Additionally by adding the web page speed data from Google Page Speed Insights, the mean cross validation score increased on our best model by ~ 5%.


NLP Text Data

Text data parsed through a TFID vectorizer resulted in poorer model performance for both linear regression and decision tree regressors, therefore it was excluded from the future modeling experiments.

  • This is likely due to over-fitting on noisy text data
  • Also random forests struggle to use all of the correct features as the matrix increases in dimensional size and sparsity.

Linear Regression

The linear regression model with non-logged data produced better scores than our baseline, however the mean cross validation scores were negative. This suggested that there was multi-collinearity inside of the data, which was reduced after applying regularization via the Lasso + Ridge regression models.

In [60]:
lasso_residuals = pickle.load(open('Pickled_Data_Files/lasso_residuals.pkl', 'rb'))
In [61]:
# Residual Plot
fig, ax = plt.subplots(figsize=(20,9))
sns.distplot(lasso_residuals)
plt.xlabel('', fontsize='16', labelpad=20)
plt.title('The Distribution Of Residuals From A LassoCV Model', pad=30, fontsize='25')
plt.savefig('Residuals_Distribution',dpi=200)
plt.show()

After taking the logarithm of the target variable, applying LassoCV we can see that the shape of the residuals is normally distributed. This means we can reliably make inference from the coefficient values (linear regression models rely on the assumption that the residuals are normally distributed).

In [62]:
## Lasso Coeficients ###
lasso_coefficients = pickle.load(open('Pickled_Data_Files/lasso_coefficients.pkl', 'rb'))
lasso_coefficients.columns = ['Coefficients']

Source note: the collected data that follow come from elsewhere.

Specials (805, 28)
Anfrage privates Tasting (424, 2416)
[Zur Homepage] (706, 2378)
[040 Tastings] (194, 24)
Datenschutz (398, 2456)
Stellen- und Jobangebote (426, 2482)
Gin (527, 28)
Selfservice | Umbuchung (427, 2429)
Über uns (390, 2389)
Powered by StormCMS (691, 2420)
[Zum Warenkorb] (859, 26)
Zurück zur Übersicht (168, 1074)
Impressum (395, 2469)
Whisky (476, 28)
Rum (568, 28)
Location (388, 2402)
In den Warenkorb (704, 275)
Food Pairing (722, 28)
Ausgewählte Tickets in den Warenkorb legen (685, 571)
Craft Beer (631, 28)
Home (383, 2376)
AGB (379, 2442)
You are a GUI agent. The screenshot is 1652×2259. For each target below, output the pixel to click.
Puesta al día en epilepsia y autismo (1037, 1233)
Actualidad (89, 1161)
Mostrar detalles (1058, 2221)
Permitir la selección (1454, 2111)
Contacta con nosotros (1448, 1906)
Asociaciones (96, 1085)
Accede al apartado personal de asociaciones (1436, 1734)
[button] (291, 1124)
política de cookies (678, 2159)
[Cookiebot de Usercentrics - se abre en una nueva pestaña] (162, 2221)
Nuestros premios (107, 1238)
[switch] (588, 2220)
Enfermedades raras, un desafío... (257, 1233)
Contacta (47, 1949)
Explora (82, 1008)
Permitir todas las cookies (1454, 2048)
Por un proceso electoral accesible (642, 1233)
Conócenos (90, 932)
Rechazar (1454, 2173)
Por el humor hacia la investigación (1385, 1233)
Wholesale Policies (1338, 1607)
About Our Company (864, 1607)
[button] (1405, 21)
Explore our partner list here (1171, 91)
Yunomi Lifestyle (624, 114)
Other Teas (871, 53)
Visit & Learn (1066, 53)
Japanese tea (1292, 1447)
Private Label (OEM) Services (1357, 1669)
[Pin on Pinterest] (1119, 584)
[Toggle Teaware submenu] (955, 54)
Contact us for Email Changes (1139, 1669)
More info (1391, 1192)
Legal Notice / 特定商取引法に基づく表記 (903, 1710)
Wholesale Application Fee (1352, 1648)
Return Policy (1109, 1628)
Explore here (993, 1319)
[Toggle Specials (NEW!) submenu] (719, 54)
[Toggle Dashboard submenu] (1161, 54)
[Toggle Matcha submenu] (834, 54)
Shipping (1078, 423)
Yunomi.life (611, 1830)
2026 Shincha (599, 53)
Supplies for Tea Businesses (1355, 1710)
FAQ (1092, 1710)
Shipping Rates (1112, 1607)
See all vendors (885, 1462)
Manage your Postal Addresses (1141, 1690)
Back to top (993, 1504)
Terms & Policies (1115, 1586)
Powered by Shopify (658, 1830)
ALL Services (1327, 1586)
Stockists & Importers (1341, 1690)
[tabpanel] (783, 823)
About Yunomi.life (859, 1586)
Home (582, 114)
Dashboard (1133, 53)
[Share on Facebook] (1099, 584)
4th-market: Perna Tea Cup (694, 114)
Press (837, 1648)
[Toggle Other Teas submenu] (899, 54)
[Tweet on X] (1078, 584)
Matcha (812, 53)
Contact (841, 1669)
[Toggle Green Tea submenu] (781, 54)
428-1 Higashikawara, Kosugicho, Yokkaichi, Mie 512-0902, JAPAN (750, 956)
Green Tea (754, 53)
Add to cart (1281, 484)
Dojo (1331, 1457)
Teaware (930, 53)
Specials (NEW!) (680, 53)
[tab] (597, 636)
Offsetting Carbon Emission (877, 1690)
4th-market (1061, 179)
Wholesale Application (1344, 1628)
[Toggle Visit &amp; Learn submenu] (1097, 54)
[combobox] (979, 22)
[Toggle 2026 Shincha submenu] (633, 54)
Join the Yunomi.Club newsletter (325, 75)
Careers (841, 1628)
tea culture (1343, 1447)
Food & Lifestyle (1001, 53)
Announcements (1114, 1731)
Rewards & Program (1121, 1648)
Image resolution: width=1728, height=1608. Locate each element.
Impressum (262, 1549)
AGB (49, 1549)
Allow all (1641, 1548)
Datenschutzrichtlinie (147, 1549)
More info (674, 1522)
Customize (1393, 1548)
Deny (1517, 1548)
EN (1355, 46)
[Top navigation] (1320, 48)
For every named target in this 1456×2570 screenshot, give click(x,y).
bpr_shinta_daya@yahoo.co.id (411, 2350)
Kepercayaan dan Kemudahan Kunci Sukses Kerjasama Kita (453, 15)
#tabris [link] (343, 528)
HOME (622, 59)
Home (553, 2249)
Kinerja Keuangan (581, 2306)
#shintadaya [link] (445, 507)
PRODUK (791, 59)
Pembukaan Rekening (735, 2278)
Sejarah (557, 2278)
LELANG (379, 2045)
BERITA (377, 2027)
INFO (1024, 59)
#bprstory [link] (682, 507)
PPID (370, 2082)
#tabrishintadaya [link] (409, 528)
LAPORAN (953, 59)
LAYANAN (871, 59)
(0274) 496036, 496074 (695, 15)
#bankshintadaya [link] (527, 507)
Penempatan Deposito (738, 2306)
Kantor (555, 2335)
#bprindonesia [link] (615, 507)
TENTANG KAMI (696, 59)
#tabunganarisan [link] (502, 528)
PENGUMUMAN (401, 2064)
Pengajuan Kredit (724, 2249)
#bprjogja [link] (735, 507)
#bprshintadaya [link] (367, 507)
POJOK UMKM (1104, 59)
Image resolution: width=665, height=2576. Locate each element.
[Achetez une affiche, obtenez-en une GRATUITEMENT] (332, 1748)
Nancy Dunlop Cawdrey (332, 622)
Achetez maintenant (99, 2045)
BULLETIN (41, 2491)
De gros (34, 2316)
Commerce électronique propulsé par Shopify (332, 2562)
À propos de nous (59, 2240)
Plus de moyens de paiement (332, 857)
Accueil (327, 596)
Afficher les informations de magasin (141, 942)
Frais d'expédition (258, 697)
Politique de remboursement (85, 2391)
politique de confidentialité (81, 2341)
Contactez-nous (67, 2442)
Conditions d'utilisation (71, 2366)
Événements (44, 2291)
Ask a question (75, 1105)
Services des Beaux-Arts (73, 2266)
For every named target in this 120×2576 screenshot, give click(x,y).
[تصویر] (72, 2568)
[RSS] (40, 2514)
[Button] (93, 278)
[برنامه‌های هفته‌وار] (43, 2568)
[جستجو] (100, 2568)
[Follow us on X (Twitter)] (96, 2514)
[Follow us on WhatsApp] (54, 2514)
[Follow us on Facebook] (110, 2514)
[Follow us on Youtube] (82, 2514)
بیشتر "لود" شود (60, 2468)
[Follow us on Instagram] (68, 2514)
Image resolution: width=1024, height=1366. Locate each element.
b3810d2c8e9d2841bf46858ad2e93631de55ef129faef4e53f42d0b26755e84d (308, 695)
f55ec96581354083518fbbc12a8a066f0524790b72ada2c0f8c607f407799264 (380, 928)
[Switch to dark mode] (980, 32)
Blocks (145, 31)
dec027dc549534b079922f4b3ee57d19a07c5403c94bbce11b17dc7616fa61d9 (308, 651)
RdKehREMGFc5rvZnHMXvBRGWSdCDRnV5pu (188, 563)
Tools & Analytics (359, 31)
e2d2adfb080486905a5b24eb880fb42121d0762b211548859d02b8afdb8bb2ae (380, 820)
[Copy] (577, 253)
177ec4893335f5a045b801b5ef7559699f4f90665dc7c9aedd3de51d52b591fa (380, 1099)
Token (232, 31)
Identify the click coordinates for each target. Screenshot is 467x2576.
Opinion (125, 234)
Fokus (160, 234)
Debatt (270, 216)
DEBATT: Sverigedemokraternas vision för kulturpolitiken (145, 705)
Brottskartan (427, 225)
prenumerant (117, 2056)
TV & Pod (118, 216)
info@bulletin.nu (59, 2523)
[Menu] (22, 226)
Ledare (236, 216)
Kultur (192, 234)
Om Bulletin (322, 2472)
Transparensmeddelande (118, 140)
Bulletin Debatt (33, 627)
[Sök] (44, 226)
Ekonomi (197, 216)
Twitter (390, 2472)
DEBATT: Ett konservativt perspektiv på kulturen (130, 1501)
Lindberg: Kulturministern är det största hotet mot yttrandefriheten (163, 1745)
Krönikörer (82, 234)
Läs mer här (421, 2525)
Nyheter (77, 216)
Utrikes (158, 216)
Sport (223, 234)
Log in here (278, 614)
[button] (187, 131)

fig, ax = plt.subplots(figsize=(20,9))
x_values =  lasso_coefficients.sort_values(by='Coefficients', ascending=False).head(10).index
sns.barplot(x=x_values, y='Coefficients',
            data=lasso_coefficients.sort_values(by='Coefficients', ascending=False).head(10))
plt.xticks(rotation = 25)
label = ax.set_title('The Top 10 Positive Coefficients From A LassoCV Model', fontsize = 24, pad=30)
plt.savefig('Positive_Coefficients_Lasso_Model',dpi=200)
plt.show()
In [63]:
fig, ax = plt.subplots(figsize=(20,9))
x_values =  lasso_coefficients.sort_values(by='Coefficients', ascending=True).head(10).index
sns.barplot(x=x_values, y='Coefficients',
            data=lasso_coefficients.sort_values(by='Coefficients', ascending=True).head(10))
label = ax.set_title('The Top 10 Negative Coefficients From A LassoCV Model', fontsize = 24, pad=30)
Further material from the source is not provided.